#### Texto de análisis

El valor de la confesión del investigado “arrepentido”

Muchos días vemos en diferentes medios de comunicación que tal o cual persona se ha ofrecido a “colaborar” con la investigación a cambio de una mejora en su situación, normalmente relacionada con una pena inferior a la que inicialmente se le solicitaba al acusado o incluso con inmunidad (en caso de otras jurisdicciones, pero no así en la Española).

Esta práctica, habitual, tiene sentido cuando se trata de confesiones de los “arrepentidos” que previamente asesorados han decidido reconocer la culpa a cambio de una rebaja sustancial en la condena.

Debemos valorar con cuidado esas confesiones cuando se trata de causas complejas o causas en las que hay una pluralidad de acusados. Esas confesiones tienen que ponerse en relación con el resto de indicios o de pruebas que obren en la causa para determinar su verosimilitud pues de lo contrario nos encontraríamos con investigaciones dirigidas a acusar a determinadas personas porque otros acusados han decidido apuntar en esa dirección.

Tanto en España como en otros órdenes jurisdiccionales Internacionales en los que existe una seguridad jurídica relativa existen mecanismos de control de esas confesiones que permiten garantizar al resto de acusados sus derechos de defensa.

Sin embargo en otros órdenes jurisdiccionales Internacionales en los que no hay tanta seguridad jurídica hemos podido comprobar casos en los que valiéndose de la confesión del arrepentido se ha montado una compleja investigación que finalmente ha terminado en nada, pero que durante su vigencia afecta gravemente a la reputación personal y profesional del investigado.

########
#### Datos aportados

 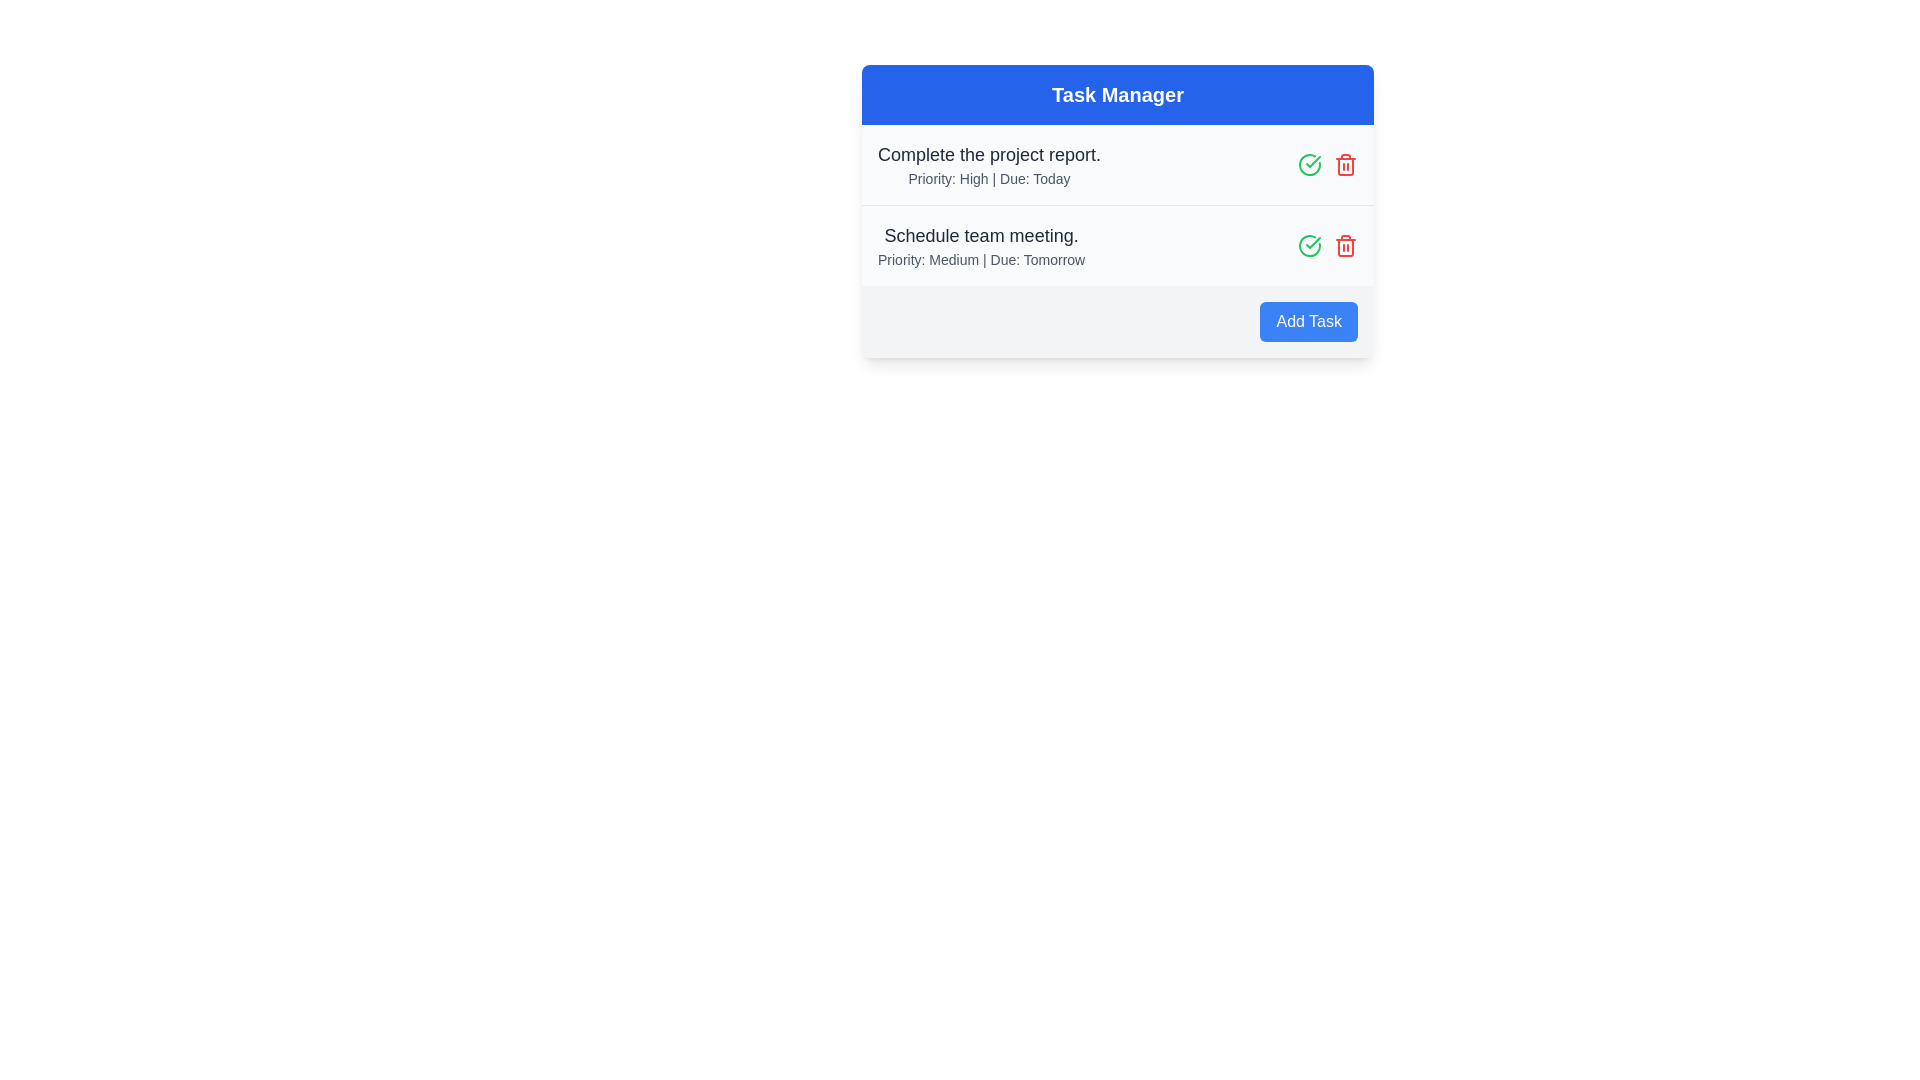 What do you see at coordinates (1309, 320) in the screenshot?
I see `the button located in the lower-right corner of the light gray panel` at bounding box center [1309, 320].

########

= Tarea 1 =
Enumere las ventajas concretas que, según el texto sobre la confesión del arrepentido, puede obtener a cambio quien colabora con la investigación.
= Tarea 2 =
Prosiga el texto sobre la confesión del arrepentido a partir de su último párrafo.
Los datos constituyen material independiente del texto de análisis.

= Respuesta final 1 =
- Una pena inferior a la que inicialmente se le solicitaba al acusado.
- La inmunidad (en otras jurisdicciones, no en la española).
- Una rebaja sustancial en la condena.

= Respuesta final 2 =
En las causas complejas en España la figura del arrepentido suele aparecer en la fase de instrucción, mientras se están llevando a cabo las investigaciones y por tanto existe un verdadero control sobre la veracidad de la confesión pues permite al Juez Instructor y al Ministerio Fiscal avanzar en determinadas diligencias tendentes a comprobar la realidad de los hechos confesados y obtener pruebas que sirvan para apoyar la confesión una vez se ratifique en el acto del Juicio.

Numerosas corrientes doctrinales son las que consideran que esas confesiones merman las garantías del coimputado que se ve afectado por la declaración y recomiendan por tanto que las declaraciones de los coimputados deben ser consideradas de dudosa fiabilidad exigiendo así un plus probatorio para poder enervar la presunción de inocencia, lo cuál es coherente con nuestro garantista sistema de protección del imputado.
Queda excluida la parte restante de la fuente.